Image principale de l'article Traverser le Canada en pleine pandémie
Courtoisie - Photo de Joëlle Massé et Samuel Caron

Nous sommes une petite famille de trois: mon conjoint Samuel, mon fils Albert et moi, Joëlle. Le récit que nous vous partageons aujourd’hui n’est pas simple. Il n’est pas parfait non plus, mais il est unique à sa façon.  

Tout a commencé au début mars. J’ai reçu un appel de la conjointe de mon père m’apprenant qu’il était gravement malade. C’était subit, inattendu. Son cancer des poumons, dont je n’avais jamais eu connaissance auparavant, allait l’emporter en quelques semaines. C’était le choc.  

Quiconque apprenant une nouvelle de la sorte s’empresse d’aller au chevet du mourant. Mon père habitait Powell River, en Colombie-Britannique, où il était responsable du programme de francisation d’une école primaire. Étant pour notre part à Shawinigan, en Mauricie, il nous fallait prendre l’avion pour le retrouver. À ce moment-là, la COVID-19 prenait de plus en plus de place dans l’actualité, mais aucune mesure, ni même pour les voyageurs, n’avait encore été instaurée. La question ne se posait pas et ma petite famille s’est donc envolée pour Vancouver. Il n’était pas question de le laisser seul.  

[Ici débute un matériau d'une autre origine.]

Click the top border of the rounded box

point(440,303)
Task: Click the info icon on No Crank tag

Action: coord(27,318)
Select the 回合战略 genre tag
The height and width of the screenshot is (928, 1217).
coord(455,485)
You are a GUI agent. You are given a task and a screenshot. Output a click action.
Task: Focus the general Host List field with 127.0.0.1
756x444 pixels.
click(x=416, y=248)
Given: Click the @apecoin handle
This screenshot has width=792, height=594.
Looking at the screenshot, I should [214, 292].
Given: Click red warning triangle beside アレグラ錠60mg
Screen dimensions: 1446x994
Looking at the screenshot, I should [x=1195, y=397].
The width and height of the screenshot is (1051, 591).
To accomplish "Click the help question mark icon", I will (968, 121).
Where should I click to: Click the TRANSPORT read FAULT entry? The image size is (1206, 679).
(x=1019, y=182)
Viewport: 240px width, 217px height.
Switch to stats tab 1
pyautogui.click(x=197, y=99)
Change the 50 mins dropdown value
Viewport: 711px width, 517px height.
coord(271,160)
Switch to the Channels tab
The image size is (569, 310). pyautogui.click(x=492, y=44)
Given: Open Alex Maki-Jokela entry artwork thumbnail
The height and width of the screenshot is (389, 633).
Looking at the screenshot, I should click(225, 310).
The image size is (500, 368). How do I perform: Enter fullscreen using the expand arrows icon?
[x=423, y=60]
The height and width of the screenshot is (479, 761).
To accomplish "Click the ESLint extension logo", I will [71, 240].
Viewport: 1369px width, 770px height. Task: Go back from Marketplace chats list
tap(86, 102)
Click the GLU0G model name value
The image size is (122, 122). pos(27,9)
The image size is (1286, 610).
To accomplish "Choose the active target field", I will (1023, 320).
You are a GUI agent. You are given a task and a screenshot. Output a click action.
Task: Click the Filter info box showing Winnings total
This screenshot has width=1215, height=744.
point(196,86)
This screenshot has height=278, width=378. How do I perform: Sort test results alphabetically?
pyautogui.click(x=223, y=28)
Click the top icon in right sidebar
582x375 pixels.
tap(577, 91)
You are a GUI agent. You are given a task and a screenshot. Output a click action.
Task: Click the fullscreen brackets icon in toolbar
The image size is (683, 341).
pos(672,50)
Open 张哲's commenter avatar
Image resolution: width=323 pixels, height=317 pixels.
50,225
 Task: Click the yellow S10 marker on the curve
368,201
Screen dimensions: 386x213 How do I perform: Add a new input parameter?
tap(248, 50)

Arrivés en Colombie-Britannique le 10 mars, nous avons ensuite vécu l’évolution rapide des mesures gouvernementales lors de visites rendues à mon père à l’hôpital. Samuel et Albert ont pu le voir une fois avant de devoir s’isoler. Pour ma part, j’ai effectué quelques allers-retours entre l’hôpital et la maison où je prenais le temps de retirer mes vêtements et de me laver avant d’embrasser mon fils.   

Plus le temps avançait, plus l’étau se resserrait pour la famille. D’une part, les médecins se faisaient optimistes face au temps et encourageaient le reste de ma famille, notamment ma sœur et mon oncle, à se joindre à nous. D’autre part, il leur devenait impossible de voyager avec les nouvelles mesures gouvernementales. Malgré notre volonté, il devenait aussi impossible de rapatrier mon père au Québec par avion-ambulance puisqu’il manquerait d’oxygène. Nous étions déchirés.  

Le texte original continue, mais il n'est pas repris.